§ DATA EXTRACT
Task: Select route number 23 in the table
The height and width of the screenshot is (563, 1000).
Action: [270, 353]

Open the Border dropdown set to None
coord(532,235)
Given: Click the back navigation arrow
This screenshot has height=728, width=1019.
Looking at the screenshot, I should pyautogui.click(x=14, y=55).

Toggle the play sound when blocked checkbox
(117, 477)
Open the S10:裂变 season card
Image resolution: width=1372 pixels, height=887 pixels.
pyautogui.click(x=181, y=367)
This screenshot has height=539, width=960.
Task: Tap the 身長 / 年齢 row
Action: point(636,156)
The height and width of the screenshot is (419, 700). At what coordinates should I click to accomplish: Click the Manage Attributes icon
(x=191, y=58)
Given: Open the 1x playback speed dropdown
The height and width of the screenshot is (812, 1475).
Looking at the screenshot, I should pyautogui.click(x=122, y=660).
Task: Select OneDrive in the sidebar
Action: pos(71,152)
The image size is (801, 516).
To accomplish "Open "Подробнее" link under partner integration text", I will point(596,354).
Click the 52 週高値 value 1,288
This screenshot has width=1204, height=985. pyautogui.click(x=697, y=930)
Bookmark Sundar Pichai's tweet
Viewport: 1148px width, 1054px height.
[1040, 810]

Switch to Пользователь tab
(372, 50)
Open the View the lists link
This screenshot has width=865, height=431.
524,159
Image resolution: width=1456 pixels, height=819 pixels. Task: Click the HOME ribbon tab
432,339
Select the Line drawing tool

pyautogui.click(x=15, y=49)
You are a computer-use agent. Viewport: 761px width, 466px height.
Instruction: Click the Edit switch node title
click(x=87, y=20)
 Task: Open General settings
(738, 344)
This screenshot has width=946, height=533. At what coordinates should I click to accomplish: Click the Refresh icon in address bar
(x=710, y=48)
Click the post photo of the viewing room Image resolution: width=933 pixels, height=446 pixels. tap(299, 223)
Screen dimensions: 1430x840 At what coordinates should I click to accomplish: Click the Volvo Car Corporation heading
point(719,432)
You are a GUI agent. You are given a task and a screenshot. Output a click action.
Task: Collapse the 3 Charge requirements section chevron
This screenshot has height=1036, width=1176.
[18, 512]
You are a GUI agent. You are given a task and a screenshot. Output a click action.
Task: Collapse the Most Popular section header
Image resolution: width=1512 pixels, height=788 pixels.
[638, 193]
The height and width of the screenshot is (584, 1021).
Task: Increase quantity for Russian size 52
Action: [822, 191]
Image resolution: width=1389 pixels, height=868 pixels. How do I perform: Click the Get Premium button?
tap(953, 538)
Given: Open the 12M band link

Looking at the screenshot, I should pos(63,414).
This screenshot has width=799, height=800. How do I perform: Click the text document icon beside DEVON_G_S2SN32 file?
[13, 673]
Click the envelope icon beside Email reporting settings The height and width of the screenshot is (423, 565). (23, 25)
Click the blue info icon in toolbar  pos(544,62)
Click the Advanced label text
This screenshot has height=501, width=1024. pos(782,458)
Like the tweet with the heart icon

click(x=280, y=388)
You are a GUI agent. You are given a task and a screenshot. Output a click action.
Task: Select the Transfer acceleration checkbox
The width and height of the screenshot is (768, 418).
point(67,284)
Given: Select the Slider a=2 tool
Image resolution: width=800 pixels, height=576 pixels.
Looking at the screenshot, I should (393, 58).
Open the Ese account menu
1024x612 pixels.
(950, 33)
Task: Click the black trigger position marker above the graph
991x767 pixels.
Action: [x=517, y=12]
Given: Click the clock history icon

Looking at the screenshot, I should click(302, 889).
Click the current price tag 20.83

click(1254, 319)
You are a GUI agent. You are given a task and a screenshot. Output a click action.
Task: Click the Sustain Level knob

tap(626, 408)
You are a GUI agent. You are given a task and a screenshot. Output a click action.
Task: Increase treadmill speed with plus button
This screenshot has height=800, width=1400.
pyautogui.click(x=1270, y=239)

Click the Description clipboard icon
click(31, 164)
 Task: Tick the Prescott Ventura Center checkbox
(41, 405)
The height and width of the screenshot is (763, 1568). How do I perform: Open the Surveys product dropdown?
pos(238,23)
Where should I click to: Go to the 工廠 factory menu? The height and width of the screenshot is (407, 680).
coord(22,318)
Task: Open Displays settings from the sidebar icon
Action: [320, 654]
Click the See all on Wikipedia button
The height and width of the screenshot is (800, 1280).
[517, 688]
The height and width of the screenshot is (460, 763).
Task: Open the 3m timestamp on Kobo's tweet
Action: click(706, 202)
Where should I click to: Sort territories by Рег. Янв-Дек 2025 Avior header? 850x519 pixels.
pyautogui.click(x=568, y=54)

§ THE PROBLEM
Which lines above hold the string "section"? Copy each of them.

§ OUTPUT FOR THIS TASK
Task: Collapse the 3 Charge requirements section chevron
Task: Collapse the Most Popular section header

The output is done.